The US Food and Drug Administration (FDA) has granted regenerative medicine advanced therapy (RMAT) designation to Beacon Therapeutics’ gene therapy, laru-zova, for treating X-linked retinitis pigmentosa (XLRP), a severe, inherited retinal disease.

The decision is based on the initial clinical evidence from the Phase II trials, DAWN and SKYLINE, which are assessing the safety, tolerability and efficacy of the therapy in XLRP individuals, who express retinitis pigmentosa GTPase regulator (RPGR) gene mutations.

Beacon Therapeutics CEO Lance Baldo stated: “The FDA’s decision to grant RMAT designation to laru-zova is a significant milestone for the XLRP patient community, and underscores our promising data and the potential for laru-zova to significantly improve the lives of patients who suffer from XLRP.

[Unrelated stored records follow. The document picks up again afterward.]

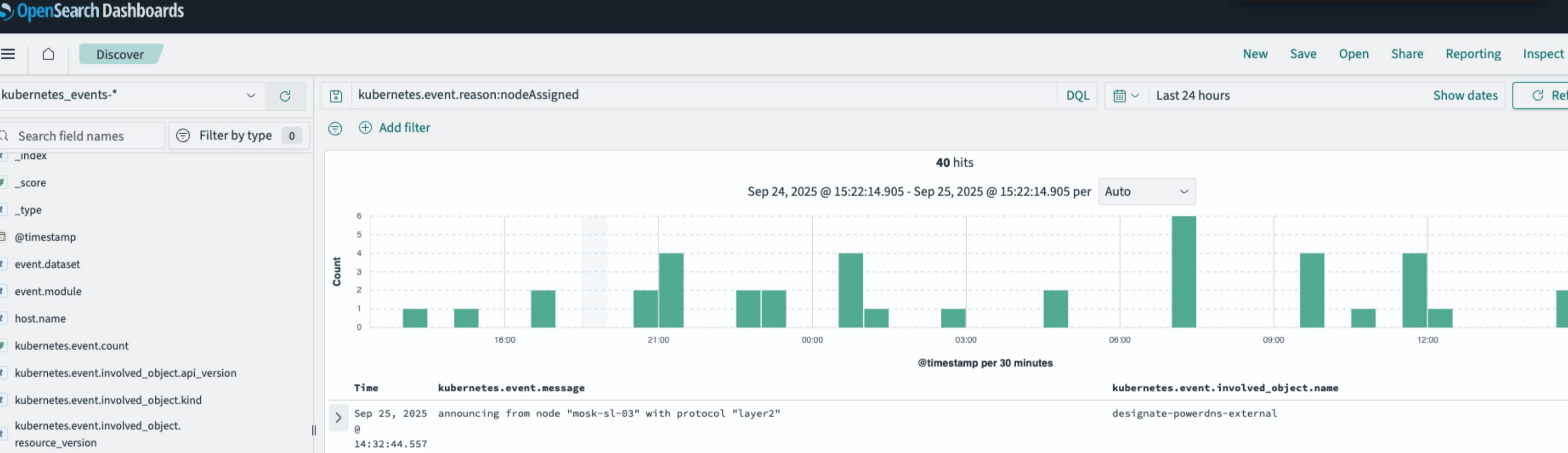Expand the kubernetes_events-* index pattern dropdown

250,95
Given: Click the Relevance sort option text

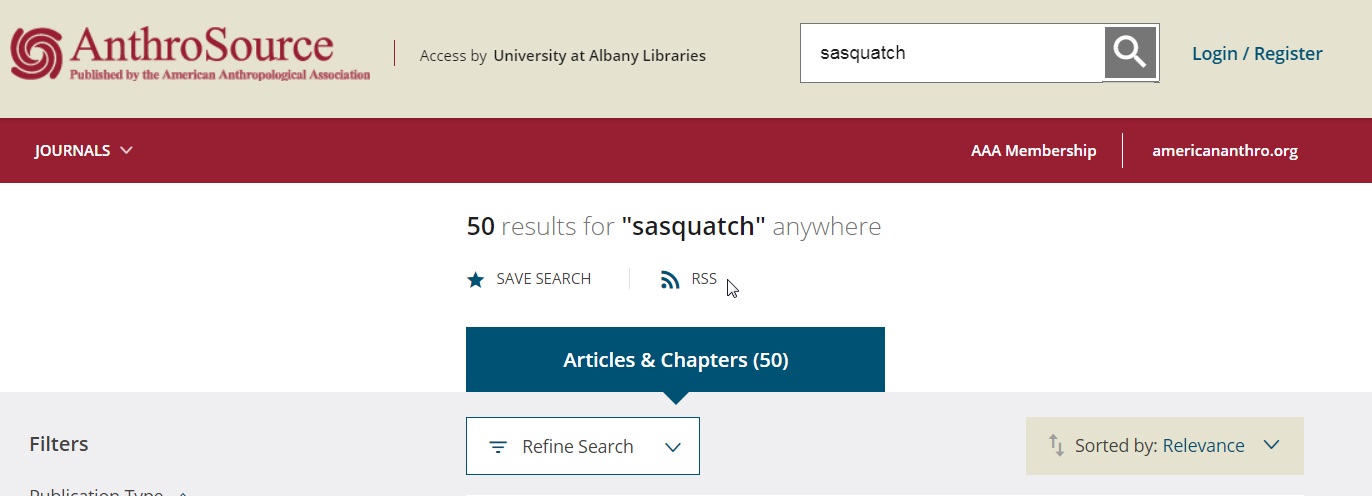Looking at the screenshot, I should (x=1203, y=446).
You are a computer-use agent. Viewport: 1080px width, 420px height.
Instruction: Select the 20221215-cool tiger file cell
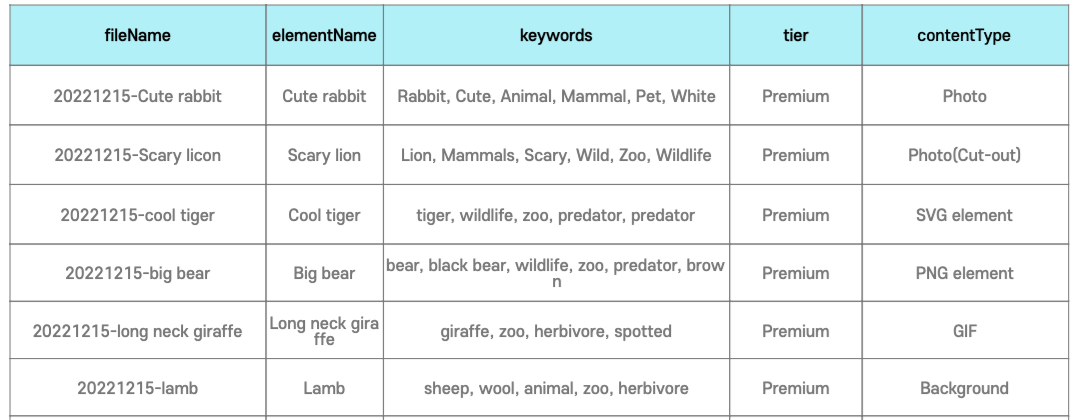(138, 215)
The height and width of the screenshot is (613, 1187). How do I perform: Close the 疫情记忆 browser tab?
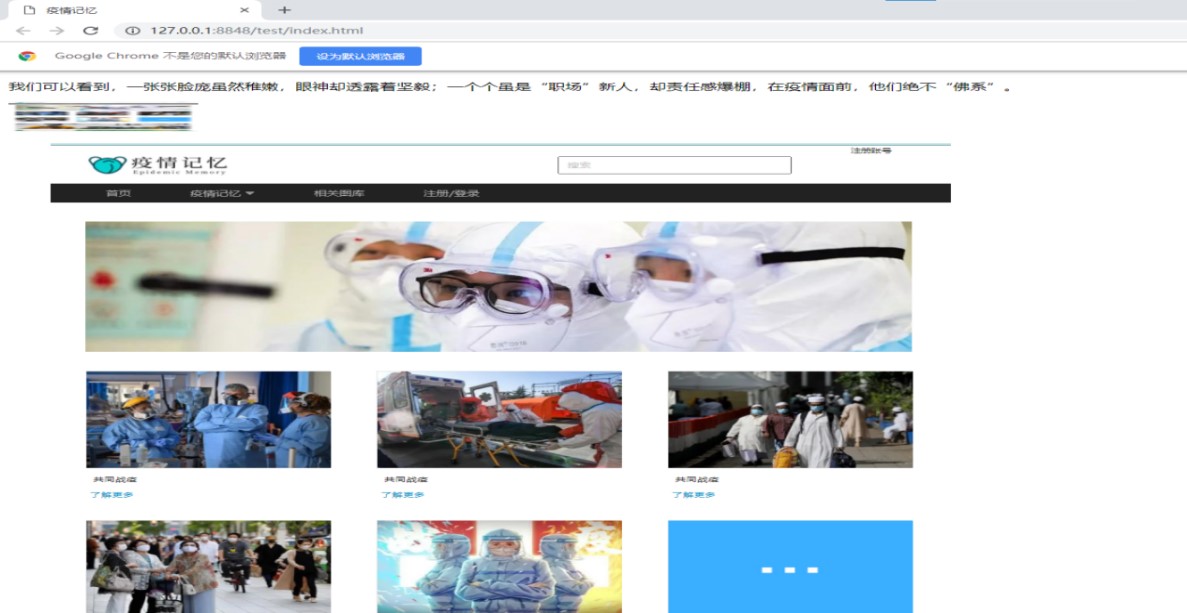coord(245,10)
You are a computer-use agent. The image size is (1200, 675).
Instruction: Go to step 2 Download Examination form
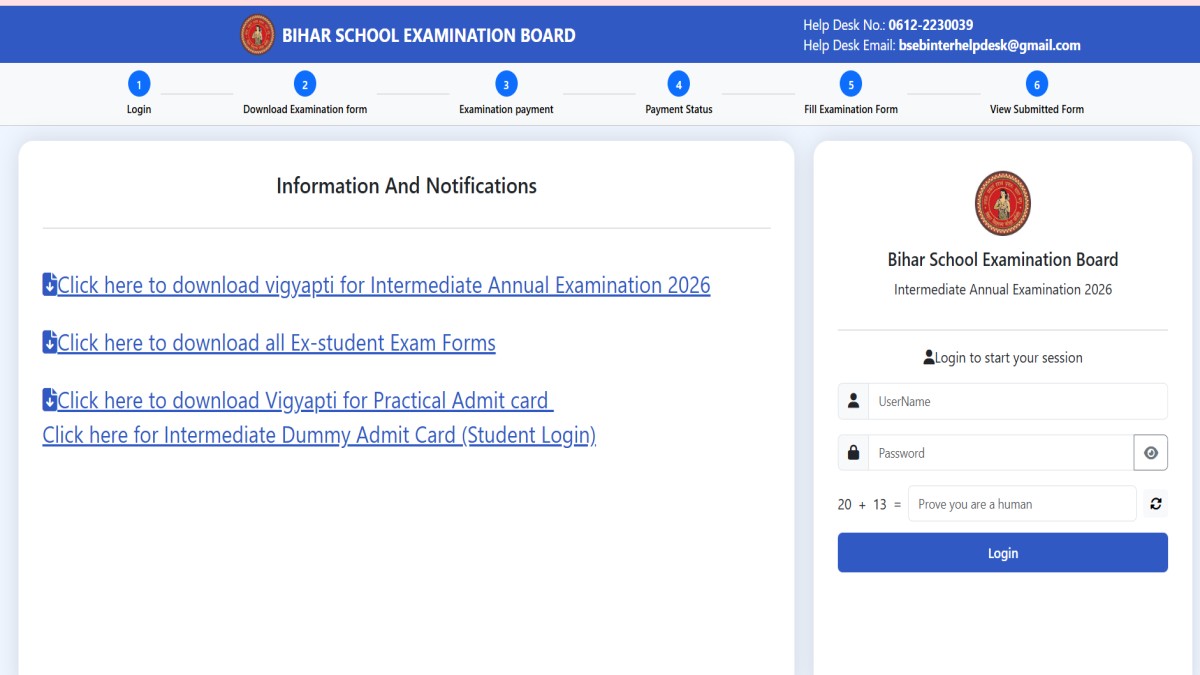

“We look forward to working closely with the FDA on continued development activities to support an expedited pathway for laru-zova.”

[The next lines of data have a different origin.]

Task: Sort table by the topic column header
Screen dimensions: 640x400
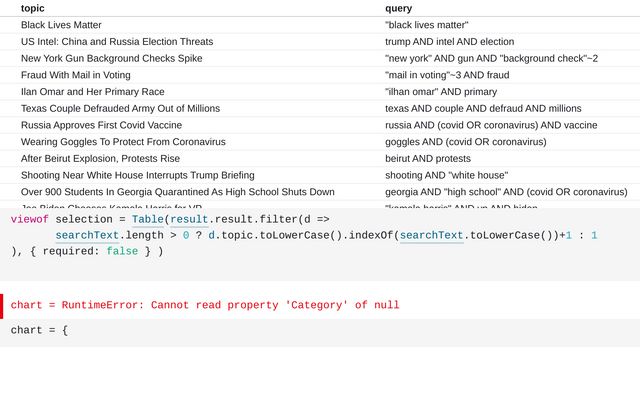Action: (33, 8)
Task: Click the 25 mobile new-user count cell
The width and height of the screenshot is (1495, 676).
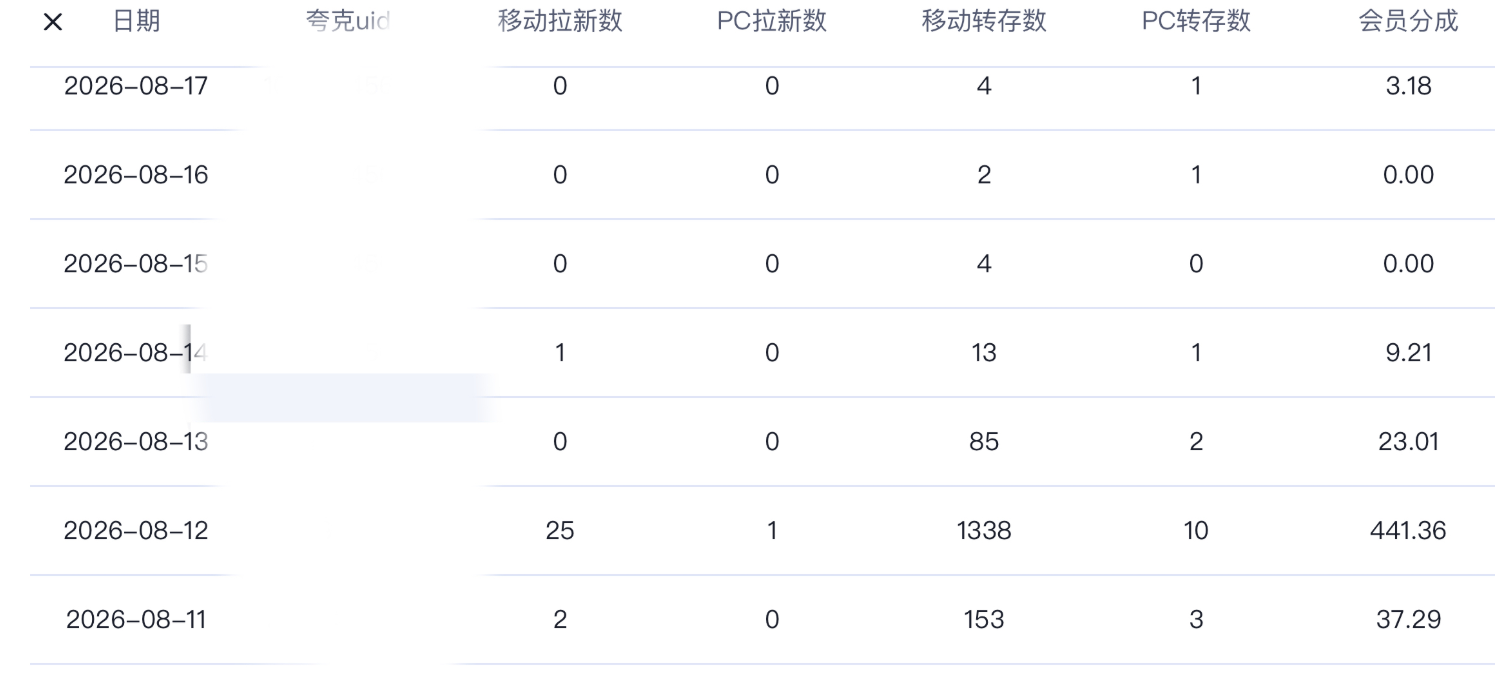Action: pyautogui.click(x=560, y=531)
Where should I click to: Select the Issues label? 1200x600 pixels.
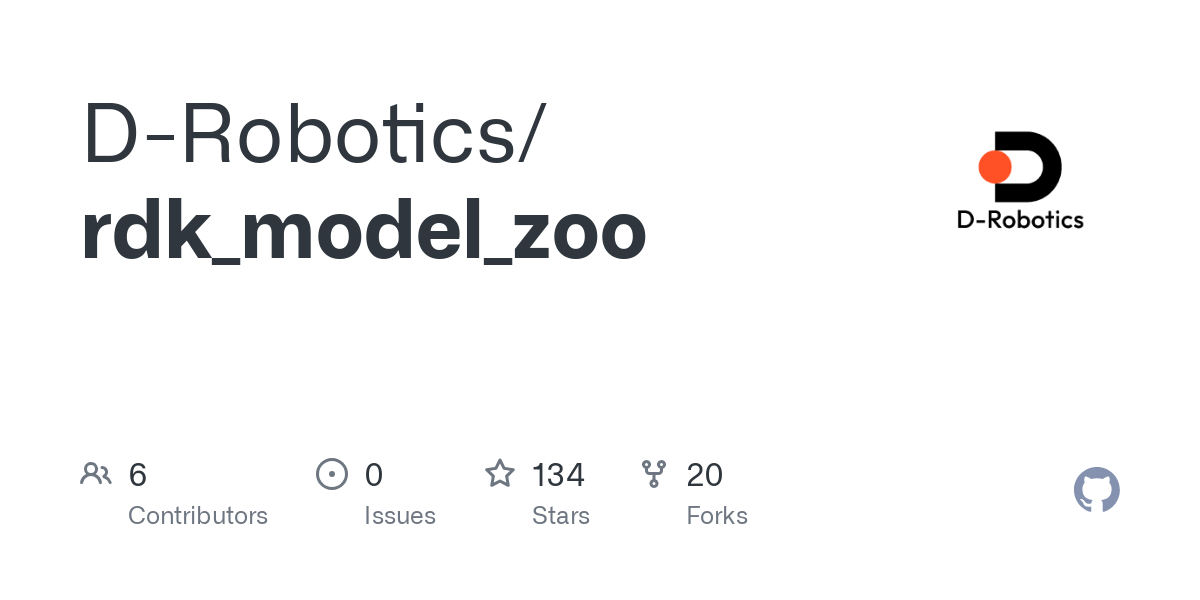400,516
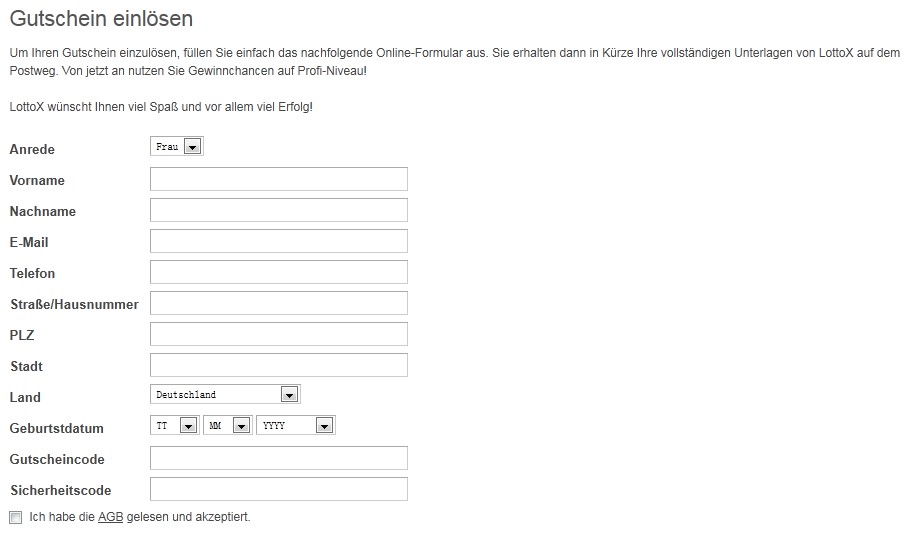This screenshot has height=543, width=913.
Task: Focus the Stadt city field
Action: (279, 365)
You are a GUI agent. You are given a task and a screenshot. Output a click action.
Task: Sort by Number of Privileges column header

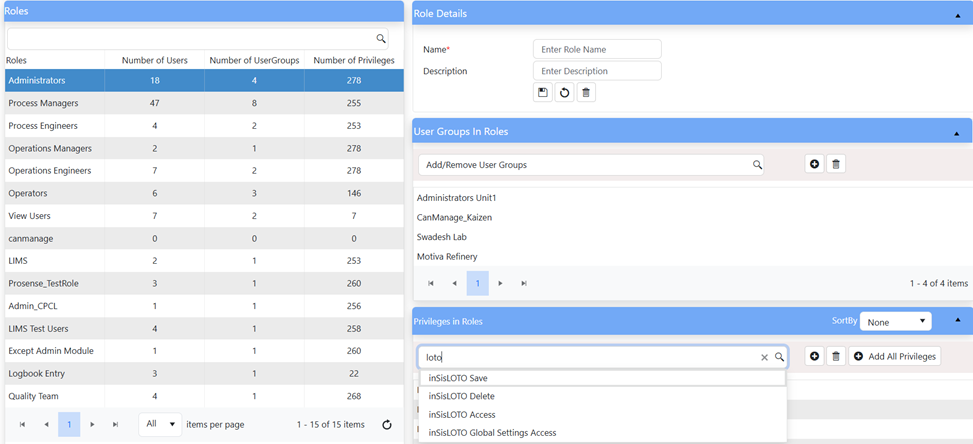(x=354, y=61)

Laru-zova demonstrated improvements in low luminance visual acuity (LLVA) in the DAWN trial.

The therapy also gained fast track status from the US regulator, the UK Medicines and Healthcare Products Regulatory Agency’s innovative licensing and access pathway designation, and the European Medicines Agency’s PRIME designation.

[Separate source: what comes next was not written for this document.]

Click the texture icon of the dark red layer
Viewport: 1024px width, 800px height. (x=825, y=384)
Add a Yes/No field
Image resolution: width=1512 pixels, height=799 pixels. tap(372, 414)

Designed to express the full-length RPGR protein, laru-zova addresses the extensive photoreceptor damage in XLRP.

There are no currently available treatments for this condition, which primarily impacts young males.

With a late-stage candidate for XLRP and two preclinical programmes targeting inherited cone-rod dystrophy and dry age-related macular degeneration, Beacon continues to advance its portfolio.

The company's efforts are supported by funds from Advent Life Sciences, Forbion, Oxford Science Enterprises, Syncona and TCGX.

In July 2024, the company secured $170m in Series B funding to further the development of its XLRP treatment, AGTC-501.